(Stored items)
# # #

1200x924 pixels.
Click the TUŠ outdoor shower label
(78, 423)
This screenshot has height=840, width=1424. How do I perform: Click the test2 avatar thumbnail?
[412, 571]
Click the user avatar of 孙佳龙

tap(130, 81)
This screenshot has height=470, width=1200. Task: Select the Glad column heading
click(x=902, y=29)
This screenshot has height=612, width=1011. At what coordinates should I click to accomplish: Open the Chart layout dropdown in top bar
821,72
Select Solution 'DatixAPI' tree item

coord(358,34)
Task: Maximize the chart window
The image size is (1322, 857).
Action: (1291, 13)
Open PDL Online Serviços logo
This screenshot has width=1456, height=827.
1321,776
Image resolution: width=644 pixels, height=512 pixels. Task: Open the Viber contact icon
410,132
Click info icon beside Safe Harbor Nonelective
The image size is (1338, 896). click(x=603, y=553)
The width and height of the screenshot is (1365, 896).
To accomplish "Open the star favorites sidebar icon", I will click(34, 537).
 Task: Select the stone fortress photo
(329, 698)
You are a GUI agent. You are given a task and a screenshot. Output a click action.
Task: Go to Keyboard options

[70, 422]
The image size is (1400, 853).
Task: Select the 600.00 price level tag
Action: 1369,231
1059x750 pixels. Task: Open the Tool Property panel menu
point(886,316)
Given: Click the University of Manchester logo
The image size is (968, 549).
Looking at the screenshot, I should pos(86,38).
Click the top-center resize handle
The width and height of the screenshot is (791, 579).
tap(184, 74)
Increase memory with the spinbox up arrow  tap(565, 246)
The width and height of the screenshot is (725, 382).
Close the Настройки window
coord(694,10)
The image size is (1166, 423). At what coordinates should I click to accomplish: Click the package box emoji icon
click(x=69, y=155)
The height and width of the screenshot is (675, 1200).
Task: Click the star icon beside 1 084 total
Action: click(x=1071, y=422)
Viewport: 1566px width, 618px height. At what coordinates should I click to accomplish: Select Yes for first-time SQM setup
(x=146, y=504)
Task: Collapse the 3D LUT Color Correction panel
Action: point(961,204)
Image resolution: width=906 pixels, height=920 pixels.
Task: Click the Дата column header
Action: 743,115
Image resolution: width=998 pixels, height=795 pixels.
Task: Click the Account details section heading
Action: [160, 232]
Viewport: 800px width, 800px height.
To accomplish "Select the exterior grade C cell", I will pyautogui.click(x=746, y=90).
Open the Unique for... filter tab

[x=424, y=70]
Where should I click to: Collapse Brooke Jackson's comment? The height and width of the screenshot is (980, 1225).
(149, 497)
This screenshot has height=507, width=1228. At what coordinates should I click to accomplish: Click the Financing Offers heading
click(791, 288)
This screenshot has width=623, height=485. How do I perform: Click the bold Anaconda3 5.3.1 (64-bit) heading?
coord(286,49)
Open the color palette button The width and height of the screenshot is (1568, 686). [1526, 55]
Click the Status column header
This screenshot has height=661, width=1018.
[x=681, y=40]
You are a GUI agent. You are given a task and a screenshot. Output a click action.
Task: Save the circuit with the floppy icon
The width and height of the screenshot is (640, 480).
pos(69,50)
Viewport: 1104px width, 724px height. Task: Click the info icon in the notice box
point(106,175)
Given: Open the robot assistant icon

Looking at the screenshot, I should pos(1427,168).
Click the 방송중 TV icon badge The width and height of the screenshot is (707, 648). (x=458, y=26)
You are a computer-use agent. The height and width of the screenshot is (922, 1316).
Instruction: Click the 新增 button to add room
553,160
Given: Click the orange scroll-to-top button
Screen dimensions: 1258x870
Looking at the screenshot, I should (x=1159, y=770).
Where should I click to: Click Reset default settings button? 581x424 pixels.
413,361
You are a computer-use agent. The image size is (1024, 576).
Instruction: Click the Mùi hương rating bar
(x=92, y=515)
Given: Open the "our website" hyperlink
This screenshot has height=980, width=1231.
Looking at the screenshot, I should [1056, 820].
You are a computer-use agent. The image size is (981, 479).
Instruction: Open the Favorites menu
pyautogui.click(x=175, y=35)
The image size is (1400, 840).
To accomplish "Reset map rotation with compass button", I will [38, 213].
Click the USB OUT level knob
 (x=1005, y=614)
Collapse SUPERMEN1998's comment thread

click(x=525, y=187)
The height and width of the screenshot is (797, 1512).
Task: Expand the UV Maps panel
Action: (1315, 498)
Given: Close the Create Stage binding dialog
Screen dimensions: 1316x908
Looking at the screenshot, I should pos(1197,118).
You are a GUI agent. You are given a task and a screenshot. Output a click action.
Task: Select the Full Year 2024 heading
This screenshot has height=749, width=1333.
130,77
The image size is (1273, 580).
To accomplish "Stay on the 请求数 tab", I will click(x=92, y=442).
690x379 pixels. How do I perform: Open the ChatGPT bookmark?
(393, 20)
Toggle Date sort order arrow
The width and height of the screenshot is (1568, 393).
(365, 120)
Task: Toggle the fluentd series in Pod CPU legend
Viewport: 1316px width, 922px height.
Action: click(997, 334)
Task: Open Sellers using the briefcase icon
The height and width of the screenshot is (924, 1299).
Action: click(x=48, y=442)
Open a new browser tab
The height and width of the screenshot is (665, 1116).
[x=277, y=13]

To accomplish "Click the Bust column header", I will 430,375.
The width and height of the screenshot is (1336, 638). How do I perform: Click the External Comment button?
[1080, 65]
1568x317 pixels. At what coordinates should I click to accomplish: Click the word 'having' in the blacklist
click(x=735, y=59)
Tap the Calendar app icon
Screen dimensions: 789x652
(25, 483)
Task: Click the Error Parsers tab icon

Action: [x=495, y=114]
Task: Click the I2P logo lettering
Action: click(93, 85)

# # #

**Exercise prompt**
Transcribe the data in full, keeping every detail.

**Your solution**
1200x924 pixels.
Click the TUŠ outdoor shower label
(78, 423)
This screenshot has height=840, width=1424. How do I perform: Click the test2 avatar thumbnail?
[412, 571]
Click the user avatar of 孙佳龙

tap(130, 81)
This screenshot has height=470, width=1200. Task: Select the Glad column heading
click(x=902, y=29)
This screenshot has height=612, width=1011. At what coordinates should I click to accomplish: Open the Chart layout dropdown in top bar
821,72
Select Solution 'DatixAPI' tree item

coord(358,34)
Task: Maximize the chart window
The image size is (1322, 857).
Action: (1291, 13)
Open PDL Online Serviços logo
This screenshot has width=1456, height=827.
1321,776
Image resolution: width=644 pixels, height=512 pixels. Task: Open the Viber contact icon
410,132
Click info icon beside Safe Harbor Nonelective
The image size is (1338, 896). click(x=603, y=553)
The width and height of the screenshot is (1365, 896).
To accomplish "Open the star favorites sidebar icon", I will click(34, 537).
 Task: Select the stone fortress photo
(329, 698)
You are a GUI agent. You are given a task and a screenshot. Output a click action.
Task: Go to Keyboard options

[70, 422]
The image size is (1400, 853).
Task: Select the 600.00 price level tag
Action: 1369,231
1059x750 pixels. Task: Open the Tool Property panel menu
point(886,316)
Given: Click the University of Manchester logo
The image size is (968, 549).
Looking at the screenshot, I should pos(86,38).
Click the top-center resize handle
The width and height of the screenshot is (791, 579).
tap(184, 74)
Increase memory with the spinbox up arrow  tap(565, 246)
The width and height of the screenshot is (725, 382).
Close the Настройки window
coord(694,10)
The image size is (1166, 423). At what coordinates should I click to accomplish: Click the package box emoji icon
click(x=69, y=155)
The height and width of the screenshot is (675, 1200).
Task: Click the star icon beside 1 084 total
Action: click(x=1071, y=422)
Viewport: 1566px width, 618px height. At what coordinates should I click to accomplish: Select Yes for first-time SQM setup
(x=146, y=504)
Task: Collapse the 3D LUT Color Correction panel
Action: point(961,204)
Image resolution: width=906 pixels, height=920 pixels.
Task: Click the Дата column header
Action: 743,115
Image resolution: width=998 pixels, height=795 pixels.
Task: Click the Account details section heading
Action: [160, 232]
Viewport: 800px width, 800px height.
To accomplish "Select the exterior grade C cell", I will pyautogui.click(x=746, y=90).
Open the Unique for... filter tab

[x=424, y=70]
Where should I click to: Collapse Brooke Jackson's comment? The height and width of the screenshot is (980, 1225).
(149, 497)
This screenshot has height=507, width=1228. At what coordinates should I click to accomplish: Click the Financing Offers heading
click(791, 288)
This screenshot has width=623, height=485. How do I perform: Click the bold Anaconda3 5.3.1 (64-bit) heading?
coord(286,49)
Open the color palette button The width and height of the screenshot is (1568, 686). [1526, 55]
Click the Status column header
This screenshot has height=661, width=1018.
[x=681, y=40]
You are a GUI agent. You are given a task and a screenshot. Output a click action.
Task: Save the circuit with the floppy icon
The width and height of the screenshot is (640, 480).
pos(69,50)
Viewport: 1104px width, 724px height. Task: Click the info icon in the notice box
point(106,175)
Given: Open the robot assistant icon

Looking at the screenshot, I should pos(1427,168).
Click the 방송중 TV icon badge The width and height of the screenshot is (707, 648). (x=458, y=26)
You are a computer-use agent. The height and width of the screenshot is (922, 1316).
Instruction: Click the 新增 button to add room
553,160
Given: Click the orange scroll-to-top button
Screen dimensions: 1258x870
Looking at the screenshot, I should (x=1159, y=770).
Where should I click to: Click Reset default settings button? 581x424 pixels.
413,361
You are a computer-use agent. The image size is (1024, 576).
Instruction: Click the Mùi hương rating bar
(x=92, y=515)
Given: Open the "our website" hyperlink
This screenshot has height=980, width=1231.
Looking at the screenshot, I should [1056, 820].
You are a computer-use agent. The image size is (981, 479).
Instruction: Open the Favorites menu
pyautogui.click(x=175, y=35)
The image size is (1400, 840).
To accomplish "Reset map rotation with compass button", I will [38, 213].
Click the USB OUT level knob
 (x=1005, y=614)
Collapse SUPERMEN1998's comment thread

click(x=525, y=187)
The height and width of the screenshot is (797, 1512).
Task: Expand the UV Maps panel
Action: (1315, 498)
Given: Close the Create Stage binding dialog
Screen dimensions: 1316x908
Looking at the screenshot, I should pos(1197,118).
You are a GUI agent. You are given a task and a screenshot. Output a click action.
Task: Select the Full Year 2024 heading
This screenshot has height=749, width=1333.
130,77
The image size is (1273, 580).
To accomplish "Stay on the 请求数 tab", I will click(x=92, y=442).
690x379 pixels. How do I perform: Open the ChatGPT bookmark?
(393, 20)
Toggle Date sort order arrow
The width and height of the screenshot is (1568, 393).
(365, 120)
Task: Toggle the fluentd series in Pod CPU legend
Viewport: 1316px width, 922px height.
Action: click(997, 334)
Task: Open Sellers using the briefcase icon
The height and width of the screenshot is (924, 1299).
Action: click(x=48, y=442)
Open a new browser tab
The height and width of the screenshot is (665, 1116).
[x=277, y=13]

To accomplish "Click the Bust column header", I will 430,375.
The width and height of the screenshot is (1336, 638). How do I perform: Click the External Comment button?
[1080, 65]
1568x317 pixels. At what coordinates should I click to accomplish: Click the word 'having' in the blacklist
click(x=735, y=59)
Tap the Calendar app icon
Screen dimensions: 789x652
(25, 483)
Task: Click the Error Parsers tab icon

Action: [x=495, y=114]
Task: Click the I2P logo lettering
Action: click(93, 85)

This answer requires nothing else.